Downtown Westport, with upscale retailers such as J. McLaughlin, and Talbots tiffany jewelry stores and Lux Bond & Green jewelry, is slated to get another shopper magnet early this fall.
Tiffany & Co. plans to open a 5,500-square-foot jewelry store at the corner of Post Road and Main Street, where Eddie Bauer outdoor clothing and home furnishings stores had been.
New York City-based Tiffany chose Westport for its second Connecticut location because of the town’s high-income demographic profile, said Mike Christ, group vice president of U.S. retail for the publicly traded jeweler.
The state’s first Tiffany opened at 140 Greenwich Ave. in Greenwich in 2000.
“Westport has a wonderful Main Street retail center,” Christ said. “It gives us a chance to feel very money clips in the community.” Tiffany will join merchants such as Brookstone electronics and gadgets, Gap, Ann Taylor, Pottery Barn, Banana Republic and Guess jeans in the town’s popular Main Street shopping district.
“It adds tremendously to the retail mix in the Main Street area,” said Lois Schine, president of the Westport Chamber of Commerce. “We look forward to them coming.”
Westport shoppers can look forward to inventory that will include Tiffany’s diamonds in platinum and 18-karat gold settings; rare and lustrous pearls; jewelry and watches; designs by Elsa Peretti, Paloma Picasso and Jean Schlumberger; and accessories, china and crystal gifts, according to the company.
The Westport store also will repair watches and jewelry, Christ said. He said Tiffany plans to open other stores in Connecticut, but is not ready to disclose locations yet.
The Eddie Bauer stores closed last year after being in Westport since 1992. The shutdown was part of a massive downsizing that its parent company, Downers Grove, Ill.-based Spiegel Group, underwent after it filed for Chapter 11 bankruptcy protection a year ago. The company accumulated $1.7 billion in debt as sales fell and credit- card customers defaulted on payments.

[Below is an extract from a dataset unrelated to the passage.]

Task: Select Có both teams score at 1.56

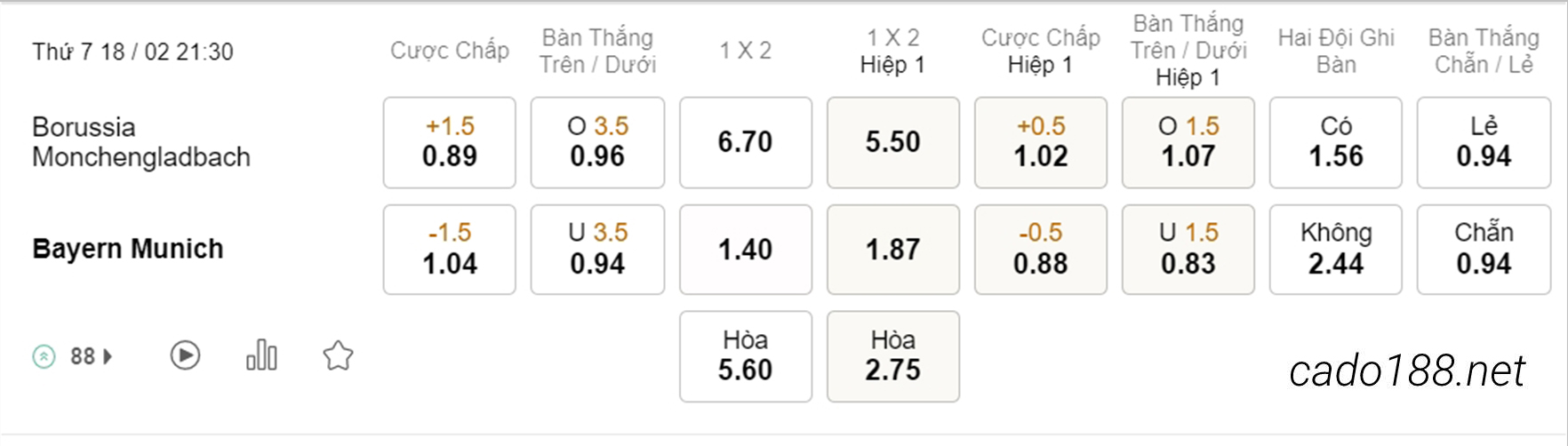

Spiegel also closed an Eddie Bauer store in the Stamford Town Center pendants last year as part of the reorganization.
Patrick Smith, a broker with New York City-based Staubach Retail real estate, represented the owner of the two-story building that Tiffany will occupy, Win Properties of Greenwich, in negotiations for Tiffany’s lease. Ray Carew of Madison HGCD real estate in New York City represented Tiffany & Co. Terms of the deal were not disclosed.
Tiffany operates 51 stores in the United States and 90 overseas.